Brillamment construit, passionnant d’un bout à l’autre, Les Jours Heureux permettra entre autre d’apprendre aux plus jeunes la différence qu’il y avait entre les maquis et la guérilla urbaine et, surtout, que le Front National existait pendant la 2ème guerre mondiale : c’était une organisation politique de la Résistance, créée par le Parti Communiste. Ironie de l’histoire ! On entend aussi des répliques très savoureuses, comme celle relative aux Mémoires du Général de Gaulle, que les gaullistes devraient lire car elles leur apprendraient beaucoup de choses. Il y a aussi la remarque de Léon Landini, un résistant d’origine italienne qui rappelle qu’il était traité de macaroni avant la guerre et qu’on lui reprochait de manger le pain des français.

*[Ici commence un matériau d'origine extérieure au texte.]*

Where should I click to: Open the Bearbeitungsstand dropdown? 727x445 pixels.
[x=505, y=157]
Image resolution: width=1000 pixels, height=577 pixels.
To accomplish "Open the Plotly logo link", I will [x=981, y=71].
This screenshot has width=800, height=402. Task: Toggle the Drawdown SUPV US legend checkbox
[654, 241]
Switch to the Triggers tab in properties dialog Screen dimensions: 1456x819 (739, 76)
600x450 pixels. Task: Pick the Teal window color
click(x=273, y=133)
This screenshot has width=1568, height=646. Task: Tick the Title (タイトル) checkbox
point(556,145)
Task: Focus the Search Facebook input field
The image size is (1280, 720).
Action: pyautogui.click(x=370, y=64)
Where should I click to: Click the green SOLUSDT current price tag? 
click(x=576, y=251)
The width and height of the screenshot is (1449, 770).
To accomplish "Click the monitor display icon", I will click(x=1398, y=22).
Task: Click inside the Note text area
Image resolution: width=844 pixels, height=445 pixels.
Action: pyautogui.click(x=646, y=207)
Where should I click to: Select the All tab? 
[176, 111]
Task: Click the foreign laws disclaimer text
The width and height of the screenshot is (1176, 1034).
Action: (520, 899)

Par qui ? Souvent par des gens dont il s’est aperçu à la Libération qu’ils étaient devenus collabos et que ces bons français avaient vendu la France à l’occupant. Quant à Stéphane Hessel à qui on fait remarquer son idéalisme, il réplique que le mot idéalisme est un peu faible et qu’il préfère le mot utopisme. Un moment fort du film réside dans l’évocation d’un article de Denis Kessler, ancien vice-président du MEDEF, article paru en octobre 2007 dans la revue Challenges : alors que les politiques ne se vantent jamais de démolir les acquis sociaux, quels qu’ils soient, lui annonce franchement la couleur : « Il s’agit de défaire méthodiquement le programme du Conseil National de la Résistance », écrit-il. Et il rajoute, « le gouvernement s’y emploie ». Lorsque la fin approche, le film présente une série d’interviews d’hommes politiques actuels, Jean-François Copé, Nicolas Dupont-Aignan, Jean-Luc Mélenchon, François Bayrou, François Hollande, … A ce moment, ce film, dans lequel les vieux papys résistants prouvent sans arrêt que l’optimisme dont ils avaient fait preuve pendant la guerre n’était pas mort, change de ton, certaines interventions plongeant le spectateur dans un profond désarroi : tout ça pour ça ! Heureusement, les interviews d’un certain nombre de jeunes venus au rassemblement annuel du CRHA sur le plateau des Glières contrebalance un peu cette impression pessimiste.

Résumé

A la sortie de Les Jours Heureux, une pensée vient à l’esprit : que se passerait-il si tous les français avaient la chance de voir ce film ? Probablement pas mal de bouleversements dans la vie politique de notre pays. Ce documentaire a été diffusé en mai dernier sur France 3 Rhône Alpes Auvergne dans sa version courte de 52 minutes. On ne peut que souhaiter qu’il soit diffusé sur une chaîne nationale le plus rapidement possible, dans sa version cinéma de 1 h 37 minutes.